— START OF SOURCE PASSAGE —

We explore the ability of both methods to be complementary by training our model jointly with information maximization and contrastive learning techniques. For this purpose, we optimize our framework using  $\mathcal{L}_{\text{comp}}^1$  and  $\mathcal{L}_{\text{comp}}^2$ . It is noteworthy that their respective components operate at different stages of the neural network, either on representations or on embeddings.

$$\mathcal{L}_{\text{comp}}^1 = \mathcal{L}_{\text{VICReg}}(\mathbf{Y}, \mathbf{Y}') + \mathcal{L}_{\text{InfoNCE}}(\mathbf{Z}, \mathbf{Z}') \quad (7)$$

$$\mathcal{L}_{\text{comp}}^2 = \mathcal{L}_{\text{InfoNCE}}(\mathbf{Y}, \mathbf{Y}') + \mathcal{L}_{\text{VICReg}}(\mathbf{Z}, \mathbf{Z}') \quad (8)$$

Moreover, we rely on  $\mathcal{L}_{\text{reg}}^Y$  and  $\mathcal{L}_{\text{reg}}^Z$  to determine if information maximization methods can be used as an interesting regularization term for the contrastive learning objective function.  $\alpha$  is set to 0.1 in our experiments.

$$\mathcal{L}_{\text{reg}}^Y = \mathcal{L}_{\text{InfoNCE}}(\mathbf{Y}, \mathbf{Y}') + \alpha \mathcal{L}_{\text{VICReg}}(\mathbf{Y}, \mathbf{Y}') \quad (9)$$

$$\mathcal{L}_{\text{reg}}^Z = \mathcal{L}_{\text{InfoNCE}}(\mathbf{Z}, \mathbf{Z}') + \alpha \mathcal{L}_{\text{VICReg}}(\mathbf{Z}, \mathbf{Z}') \quad (10)$$

## 3. Experimental setup

### 3.1. Datasets and feature extraction

Experiments are performed on the VoxCeleb1 [17] dataset that contains 148,642 utterances from 1,211 speakers. The proposed framework is trained on the *dev* set and is evaluated on the *test* set which is composed of 4,874 utterances from 40 speakers. Speaker labels are discarded during self-supervised training. We use audio chunks of 2 seconds per sample and extract 40-dimensional log-mel spectrogram features with a Hamming window of length 25 ms and a 10 ms frame-shift. Speech activity detection (SAD) is not performed as training data consists mostly of continuous speech. Mean and variance normalization (MVN) is applied using instance normalization on the network input features.

### 3.2. Data augmentation

Self-supervised learning frameworks tend to rely on extensive augmentation techniques to produce representations robust against extrinsic variabilities. For speaker verification, we want to learn embeddings invariant to channel information such as noise coming from the environment or the recording device.

— END OF SOURCE PASSAGE —

THE TASKS
**1)** Copy the rows word for word, from the line holding "You are a computer-use agent. 648x359 pixels." through the end of the rows, both ends included. Leave out the pictures.
**2)** Pick up the passage on self-supervised speaker verification right after its last sentence and keep writing it.

— START OF RECORDS TO USE —

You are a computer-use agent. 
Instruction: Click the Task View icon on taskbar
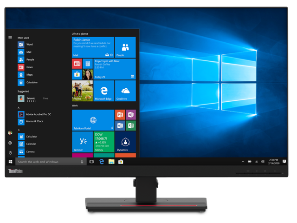point(91,162)
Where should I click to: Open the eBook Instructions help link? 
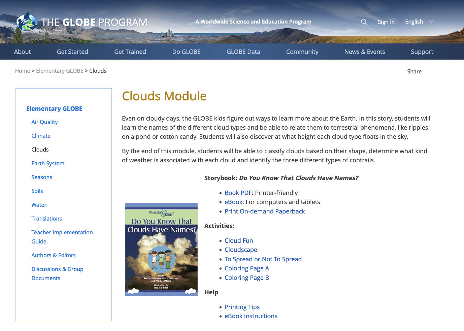[251, 316]
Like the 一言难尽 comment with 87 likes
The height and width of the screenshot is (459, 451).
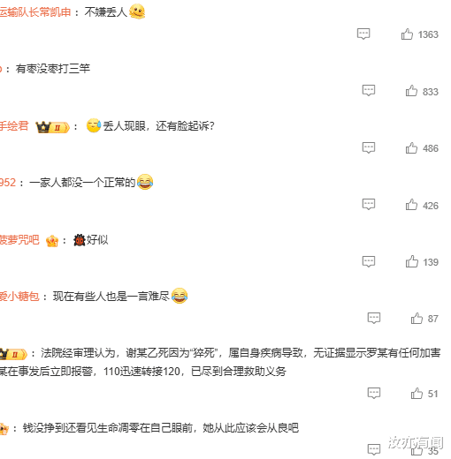[417, 319]
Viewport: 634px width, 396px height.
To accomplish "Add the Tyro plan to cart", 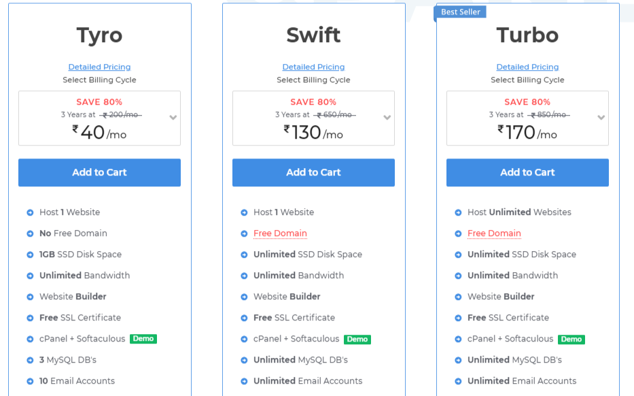I will [x=99, y=173].
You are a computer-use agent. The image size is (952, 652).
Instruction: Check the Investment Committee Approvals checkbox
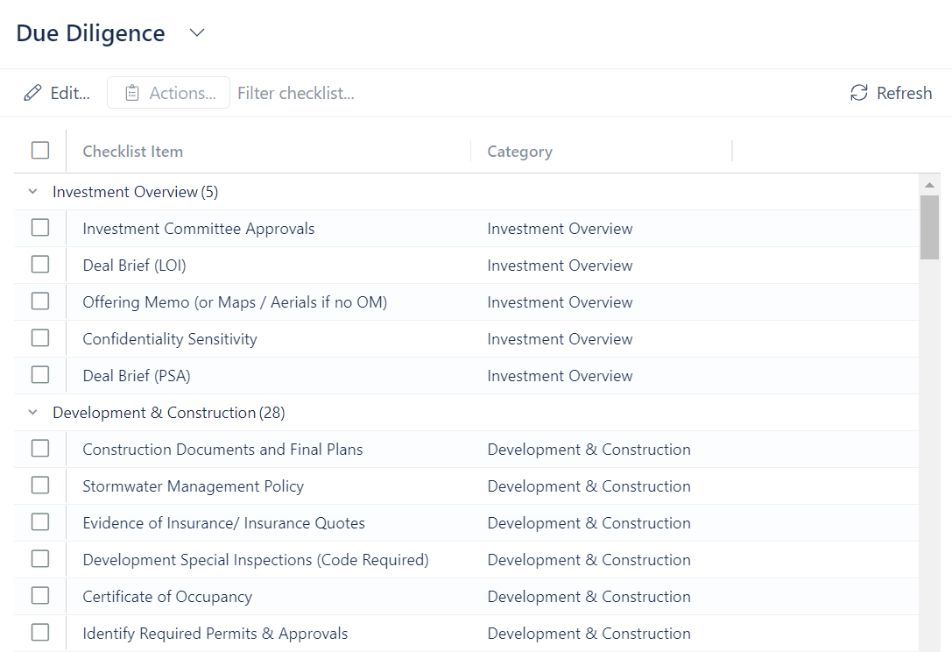[40, 228]
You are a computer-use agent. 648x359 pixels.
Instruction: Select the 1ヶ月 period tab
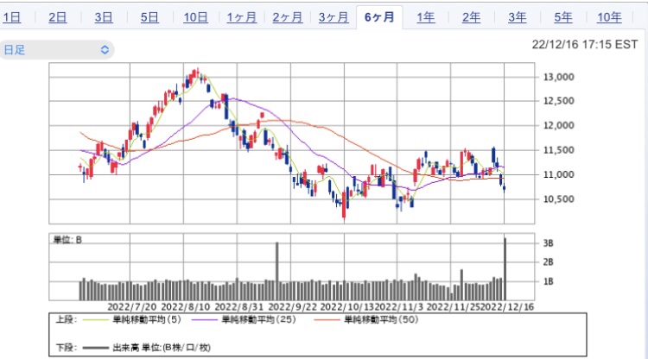pos(241,17)
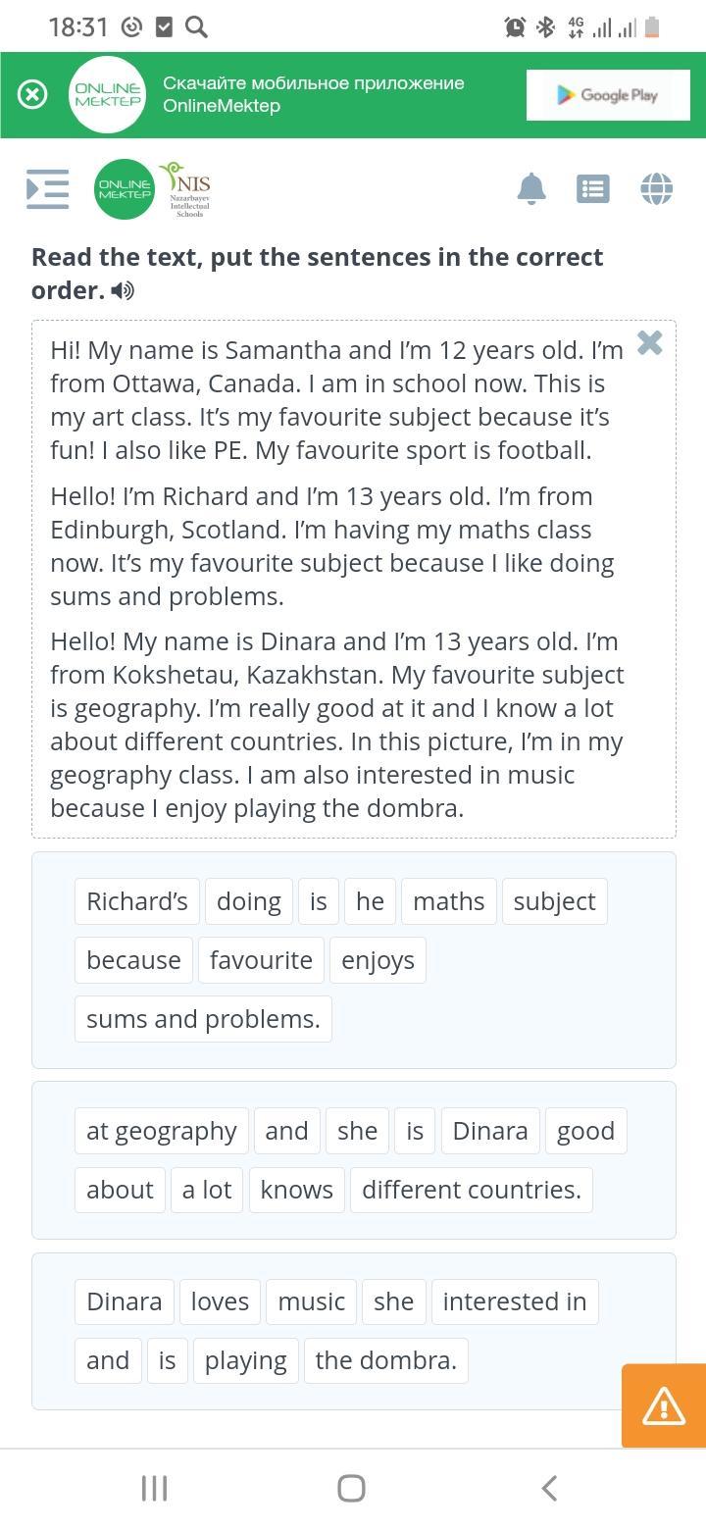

— END OF RECORDS TO USE —

RESULTS BY TASK
**1)**
You are a computer-use agent. 648x359 pixels.
Instruction: Select the 1ヶ月 period tab
pos(241,17)

**2)**
The segments extracted from the same audio files share the same channel and noise background. Thus, if we want speaker identity to be the only differentiating factor between two representations, it is essential to provide different views of the same utterance to avoid encoding channel characteristics. During training, we apply transformations to the input signal randomly at each training step. Utterances are first augmented with background noises, overlapping music tracks or speech segments before being reverberated. We rely on the MUSAN corpus [18] which consists of about 60 hours of speech, 42h of music from different genres and a total of 929 various noises. The SNR is uniformly sampled between 13 and 20 dB for speech, 5 and 15 dB for music and 0 and 15 dB for noises. To apply reverberation, we convolve the input audio segment with an impulse response randomly sampled from the Simulated Room Impulse Response Database [19].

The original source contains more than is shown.